**ASSIGNMENT**
Lift out all lines below that contain "agent".
(MATERIAL FOR THIS EXERCISE)
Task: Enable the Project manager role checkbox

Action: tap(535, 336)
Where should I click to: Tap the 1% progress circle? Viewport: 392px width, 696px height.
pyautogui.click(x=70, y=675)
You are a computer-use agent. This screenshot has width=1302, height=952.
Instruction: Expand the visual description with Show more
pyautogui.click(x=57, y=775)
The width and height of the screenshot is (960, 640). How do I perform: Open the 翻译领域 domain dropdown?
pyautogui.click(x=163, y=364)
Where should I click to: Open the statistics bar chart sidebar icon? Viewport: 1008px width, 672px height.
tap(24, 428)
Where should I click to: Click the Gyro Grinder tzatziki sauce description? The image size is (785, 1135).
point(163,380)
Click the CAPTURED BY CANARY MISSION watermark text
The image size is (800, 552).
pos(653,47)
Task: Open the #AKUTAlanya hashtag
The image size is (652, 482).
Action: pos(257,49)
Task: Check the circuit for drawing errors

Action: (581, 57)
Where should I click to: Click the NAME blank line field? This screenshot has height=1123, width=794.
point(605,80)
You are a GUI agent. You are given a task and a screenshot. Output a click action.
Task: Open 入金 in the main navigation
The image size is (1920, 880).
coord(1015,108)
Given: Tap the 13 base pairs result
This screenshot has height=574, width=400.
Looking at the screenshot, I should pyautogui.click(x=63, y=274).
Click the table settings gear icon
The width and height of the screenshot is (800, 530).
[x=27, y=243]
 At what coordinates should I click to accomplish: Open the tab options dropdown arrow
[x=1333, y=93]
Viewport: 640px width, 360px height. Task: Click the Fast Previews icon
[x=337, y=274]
(End MATERIAL FOR THIS EXERCISE)
**SOLUTION**
You are a computer-use agent. This screenshot has width=1302, height=952.
You are a GUI agent. You are given a task and a screenshot. Output a click action.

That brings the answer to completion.